This season, the NFL’s competition committee has focused on game officials asking them to strictly call out a player for taunt – language and actions that disrespect or demean an opponent. The first two weeks of the 2021 season saw an increase in taunt fouls, which sparked an uproar from fans, players, the media and other “hot” performers.
When the NFL emphasizes a point of importance, which involves multiple levels of communication with teams, including video, it is up to coaches and players to adapt. Before, it was legal to grab the face mask. A few years ago, everyone hated the point of emphasis on the passer, the players adjusted and things worked out. The weather is changing. The rules are changing. The points of emphasis change. When the NFL tells officials to throw the flag on taunts, they throw the flag or they’ll miss the playoffs or lose their jobs.
The NFL recorded 24 ejections in 2020, its fourth consecutive season with at least 20 ejections; since 1982 there have been 4 more seasons with 20 ejections, but none have been consecutive.
It is not a problem of regulation or arbitration, it is a problem of training and discipline.
Who wanted this point of emphasis?
Over the past couple of weeks, we’ve seen confusion over the timing of the Competition Committee and the NFL Players Association on this new point of taunt emphasis.
Atlanta Falcons President and CEO Rich McKay has chaired the influential Competition Committee for 24 years. He recently spoke of mockery. He said the NFLPA approached the competition committee about taunts, and he said other levels of football wanted the NFL to tackle taunts.
First of all, this point of emphasis has nothing to do with the No Fun League. Where people can ring us on the No Fun League, these are the rules of celebration. Taunt is another thing. Taunt tries to entice that other player into a type of activity that is not allowed in soccer. So, this year the first problem that came to our attention from the NFLPA was that there was too much player-on-player taunt activity, and there was too much of it on your face. Number 2: We meet with the NCAA every year, and the college coaches at the meeting say, “Hey, when are you going to end the taunts?
This statement was apparently news for the NFLPA. In a statement, NFLPA President JC Tretter refuted McKay’s statement.

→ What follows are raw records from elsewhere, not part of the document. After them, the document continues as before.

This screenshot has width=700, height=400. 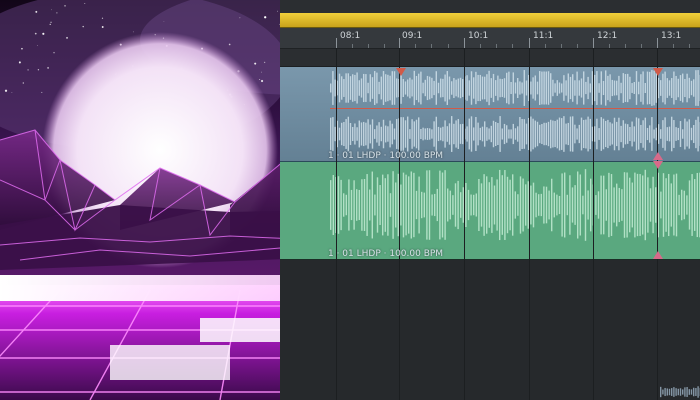 What do you see at coordinates (515, 108) in the screenshot?
I see `automation-line` at bounding box center [515, 108].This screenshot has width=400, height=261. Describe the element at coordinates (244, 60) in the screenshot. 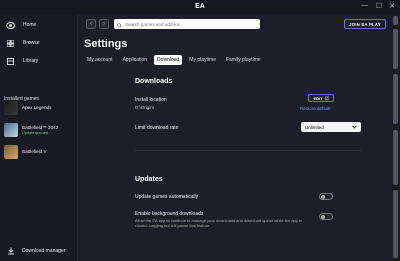

I see `tab-family-playtime: Family playtime` at that location.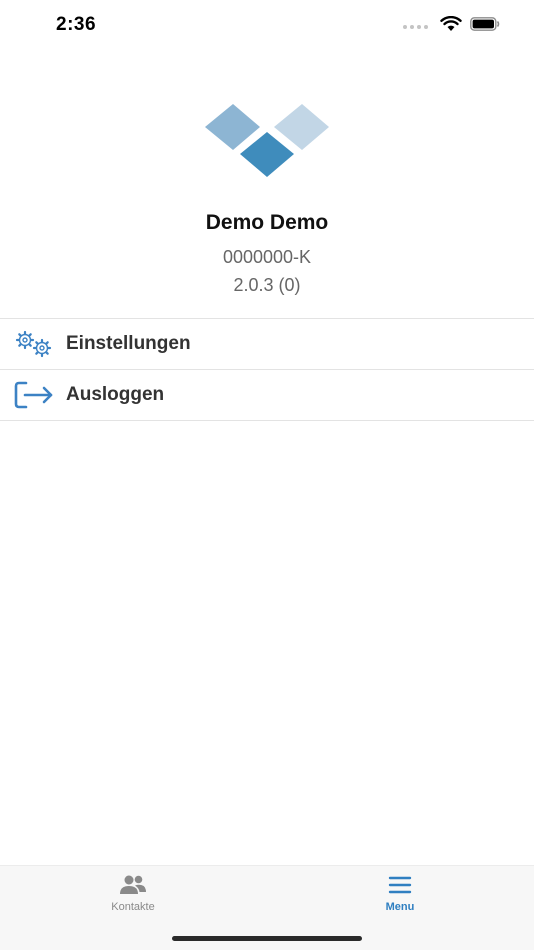 This screenshot has width=534, height=950. What do you see at coordinates (400, 885) in the screenshot?
I see `hamburger-icon` at bounding box center [400, 885].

It is frustrating to read comments like those reported last week that the NFLPA was the one who wanted this change. I can assure you, as a participant in the competition committee meeting myself, that was not the case. On the contrary, we would be in favor of immediately removing this point of emphasis.
The fans appreciate the intensity and raw emotion that our players show on the pitch; and the overwhelming majority of the time, players understand the line between this emotion and bad sportsmanship. For example, a while ago the league banned the celebration of the throat hit, which made sense. It was easily applied and clear to everyone. But as we saw in a Colts preseason game – and a number of other preseason games – this attempt to control the “taunts” is going to be a weekly problem that takes the spirit of the game away. .
This year, don’t blame the players who show too much emotion and give the referees a break for doing their job. Blame the people who push for rules like this time and time again.
Tretter ended his comments by asking fans to let NFL management know what they thought of the focus point.
And, it was okay for him to ask fans to take officials off for applying the taunts the way the NFL wants them to.
We now have competing “truths” between the NFLPA and the NFL Competition Committee. Officials report to management, and management wants taunts enforced.
Sometimes the points of emphasis simply disappear.
Or, officials ‘supervisors provide advice and review (or revocation) to officials’ staff.
Or, players will adjust to the point of emphasis, the number of flags will decrease, and it will no longer be a problem for Thanksgiving.
But, as it stands this week, taunts will be a hot topic as we turn the calendar page to October.